Build a Culture & Bring in Great Fits
One of the most overlooked aspects of the Cubs championship team is the culture. It starts at the top, with owner Tom Ricketts hiring the best and getting out the way. Epstein has a dream team front office staff, who are often talked about as options of other jobs, but they are loyal and have so far stayed put.
And the essence of the culture fit for the Cubs is manager Joe Maddon who was hired last year. Known as one of the top managers in the game, Maddon bring a fun approach to a young team that needs to stay lose. Maddon uses players like chess pieces, moving players around to maximize the outcome he wanted.
In 2015, Maddon went against baseball’s unwritten rule and batted the pitcher 8th in the line-up for most of the year. This year, he moved guys in an out of positions to ensure they had the best match-up each and every day.
And the Cubs players bought in.
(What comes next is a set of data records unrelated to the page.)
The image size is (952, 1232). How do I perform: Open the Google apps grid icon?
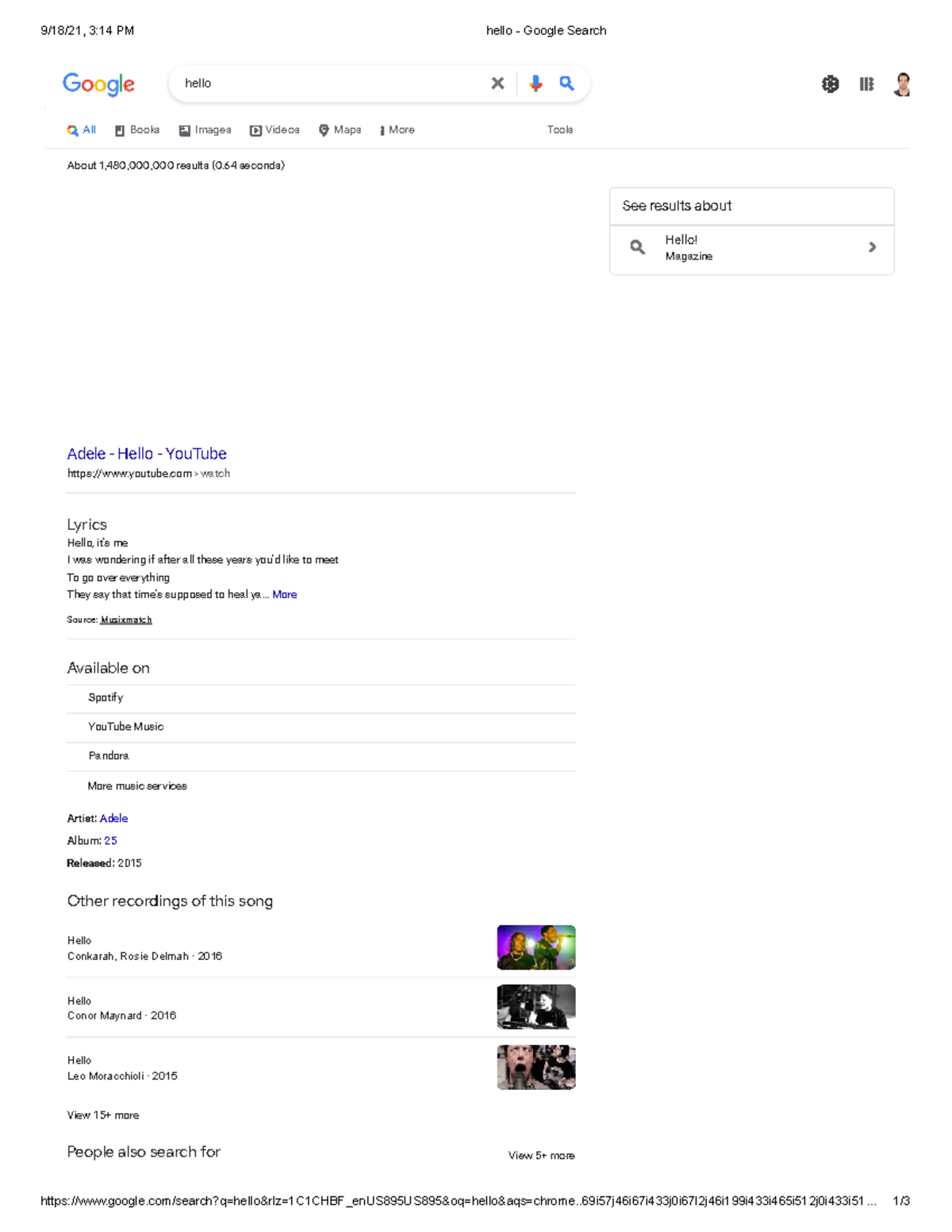tap(866, 84)
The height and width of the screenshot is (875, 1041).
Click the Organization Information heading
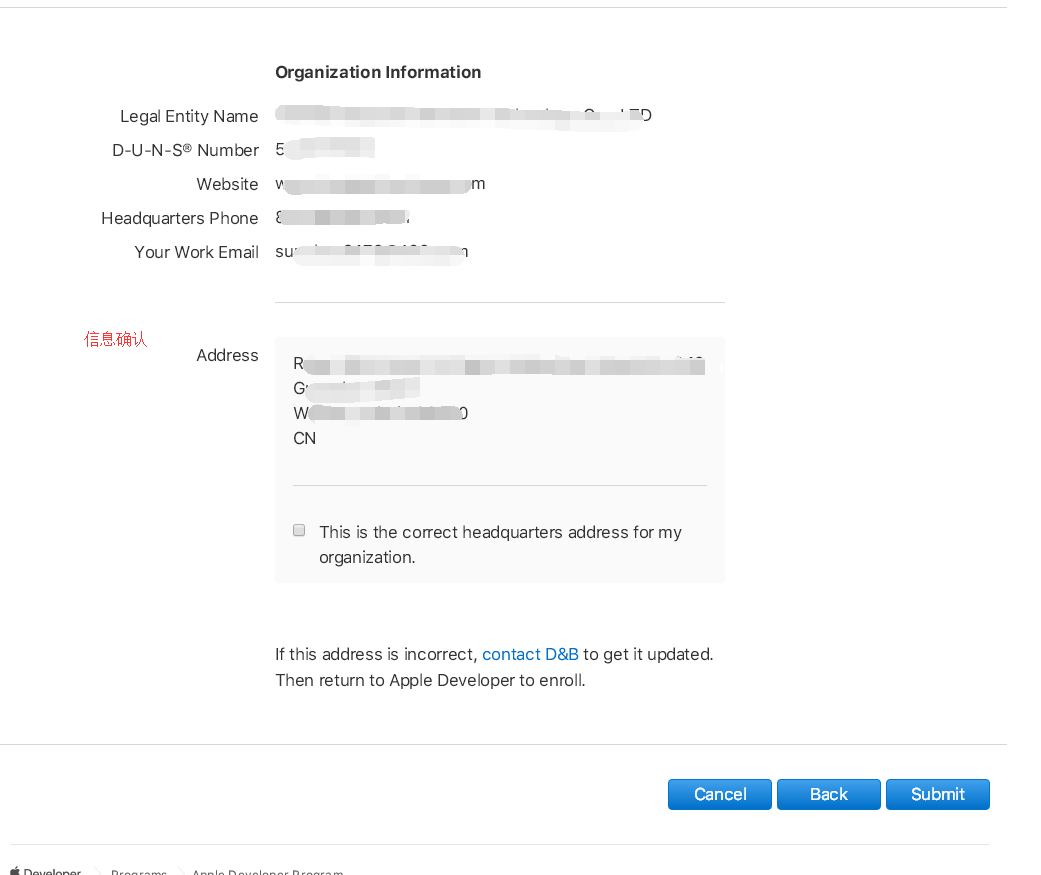(x=378, y=72)
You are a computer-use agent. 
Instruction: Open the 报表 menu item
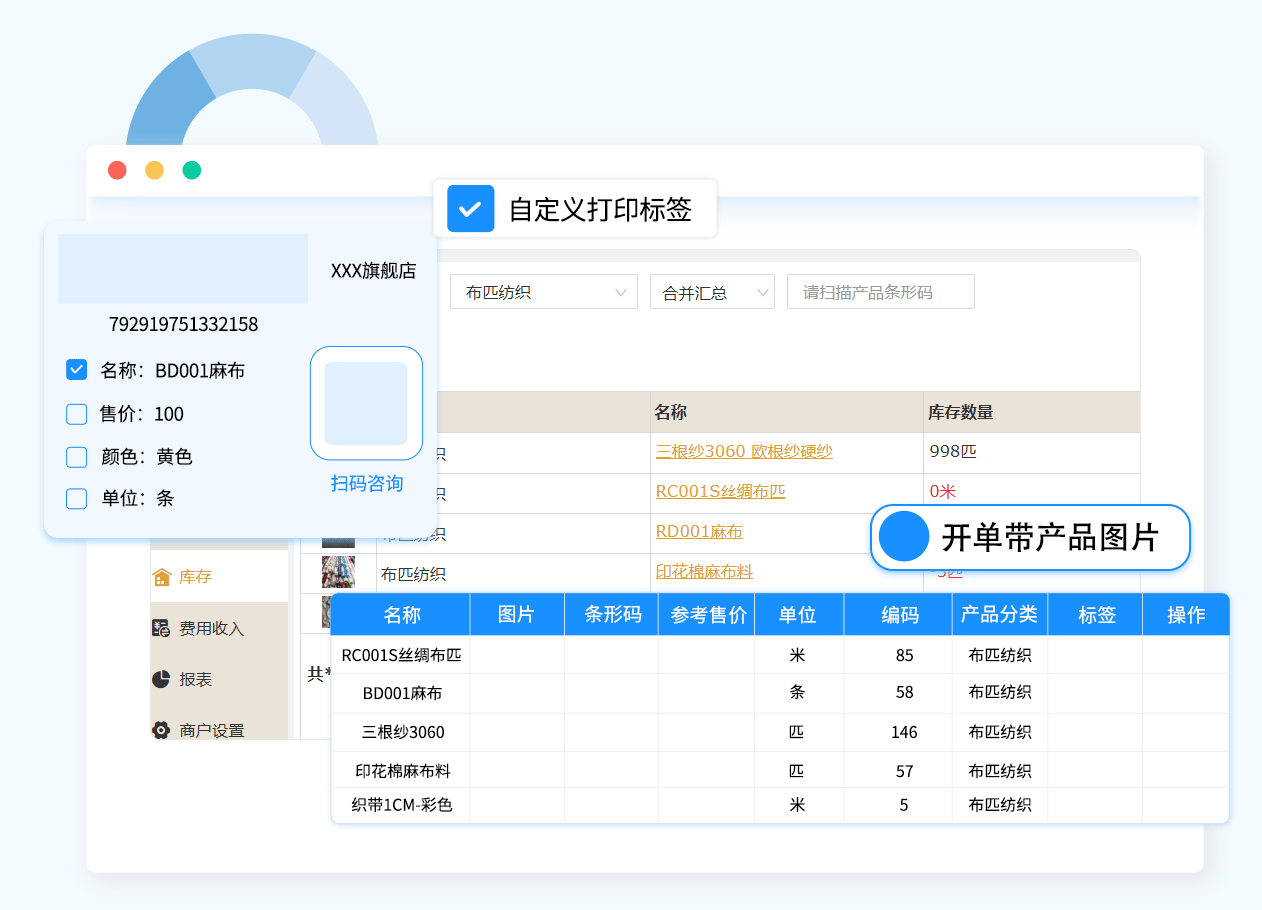click(196, 679)
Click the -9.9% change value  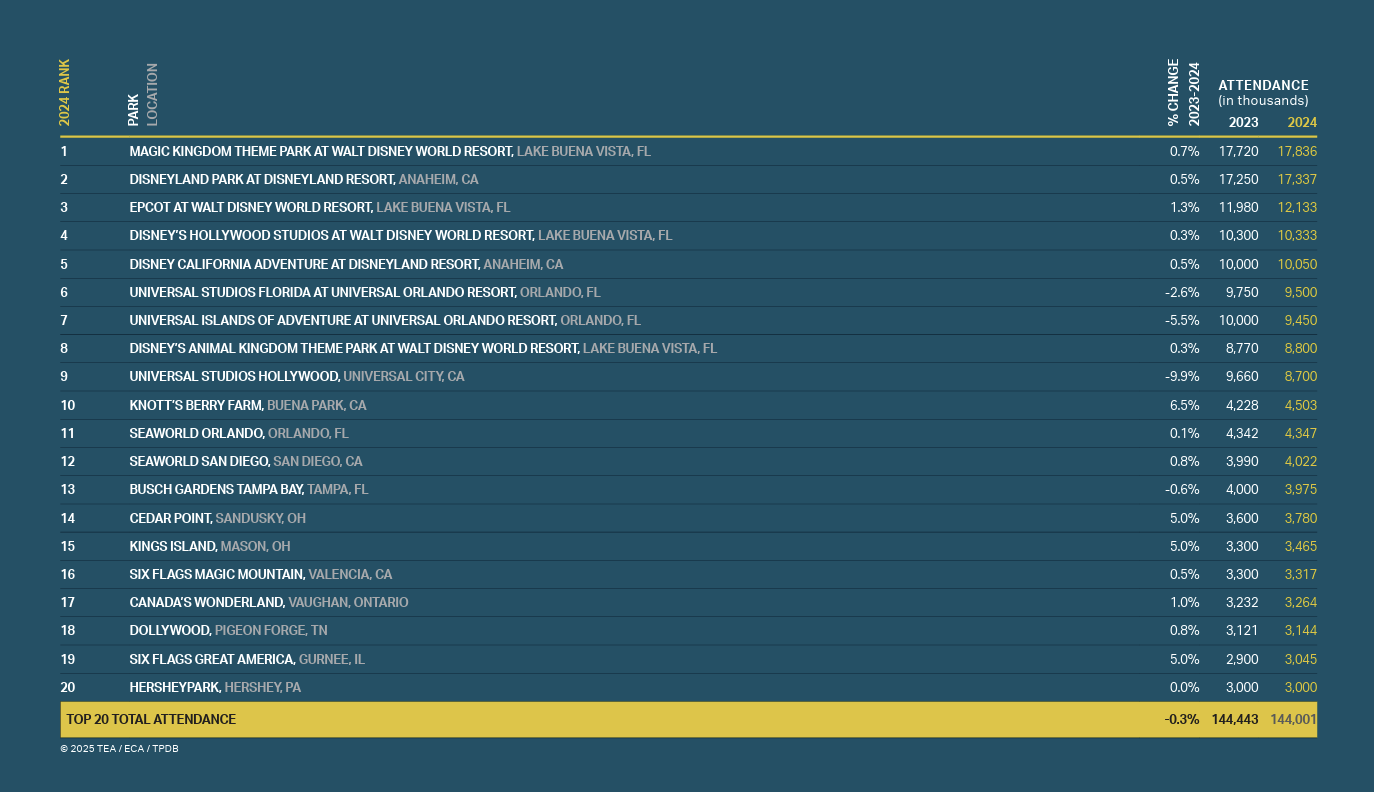pos(1182,377)
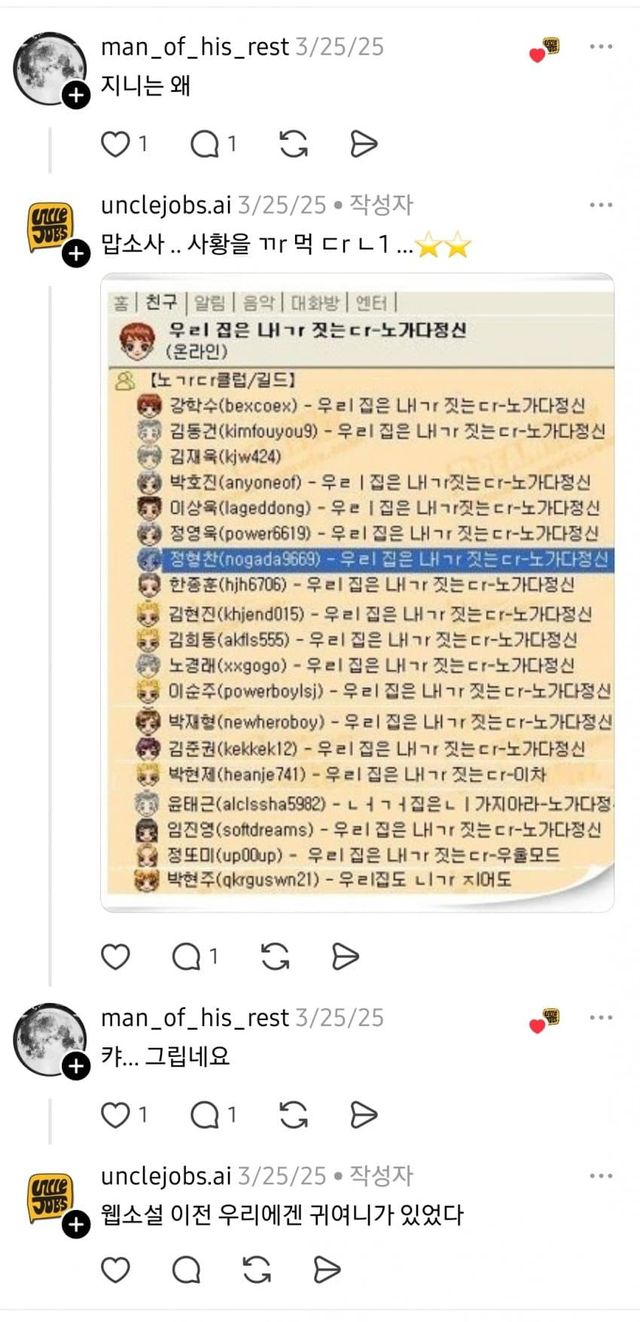Share the "지니는 왜" comment via send icon
This screenshot has width=640, height=1322.
pyautogui.click(x=363, y=144)
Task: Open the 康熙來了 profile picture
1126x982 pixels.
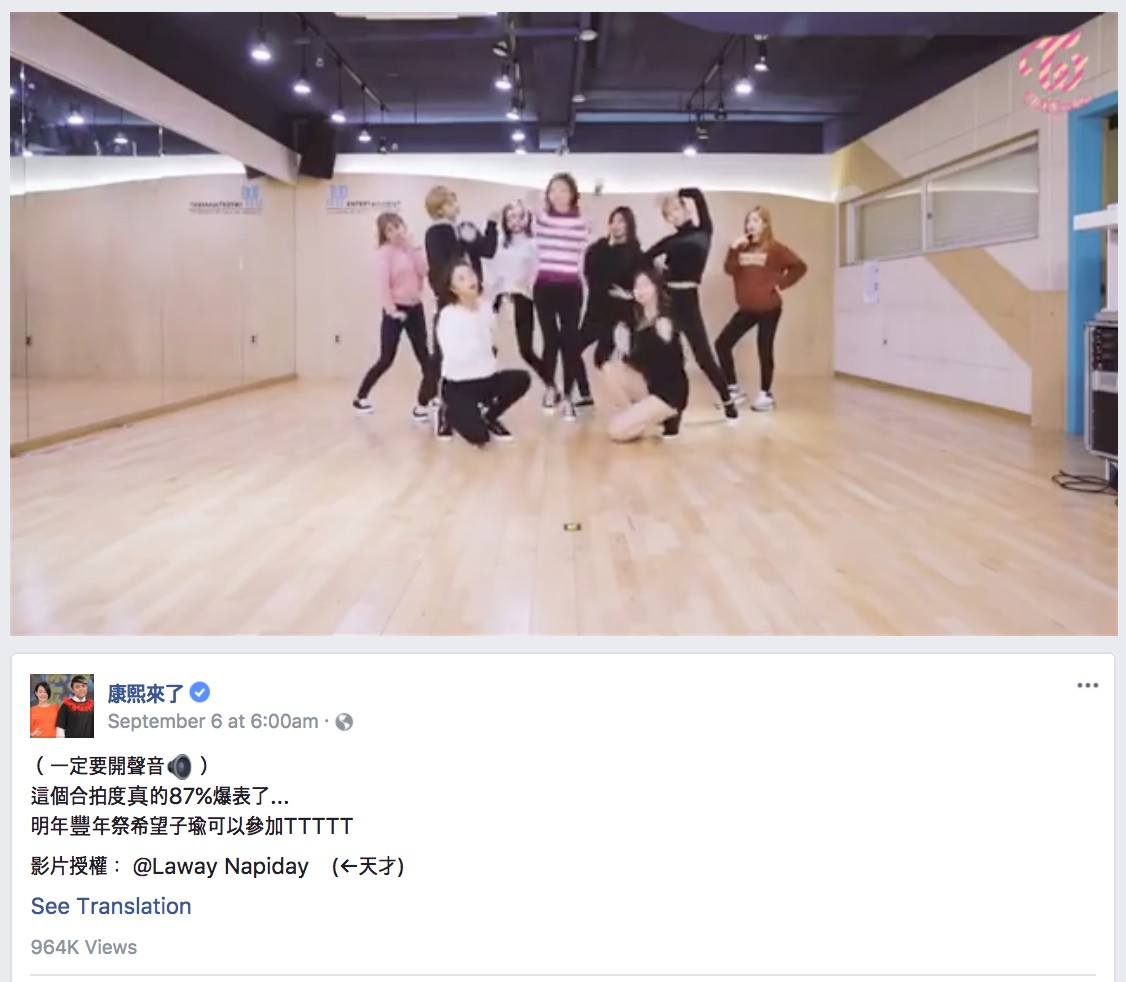Action: 62,705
It helps that they drafted players from winning organizations who are good guys. Jon Lester and Anthony Rizzo fought and beat cancer for goodness sakes. They drafted “baseball rats” who love the game and want to get better. And they found creative ways to un-tap the potential. The Cubs even wear their pajamas on some road trips and dress up in Super Hero costumes, never taking themselves too serious.
Understanding your culture and building a foundation for your business must start at the top. Hiring the right people who understand their role will set the tone and give your company a chance to build an amazing culture.
Try Not To Suck
And last, but certainly not least, Try Not To Suck. This was the 2016 Cubs rallying cry and the theme for the year from manager Joe Maddon. It’s brilliant really, focusing on the future, the next play or the next at bat. It leaves room for failure, but an expectation that you will continue to work and grow.
This is a sentiment that is easily transferred to your business and your daily routine. No matter what you are doing, no matter how small or seemingly unimportant, try not to suck. Because it’s all the little things that matter. They add up to the big things and lay the foundation for a season like the 2016 Chicago Cubs. Champions at last.
While you may not have the opportunity to turn around one of the most storied franchises in America’s Past Time, you do have the ability to make a huge impact on your business, no matter what your role. Be patient, be bold, and when the opportunity presents itself, strike!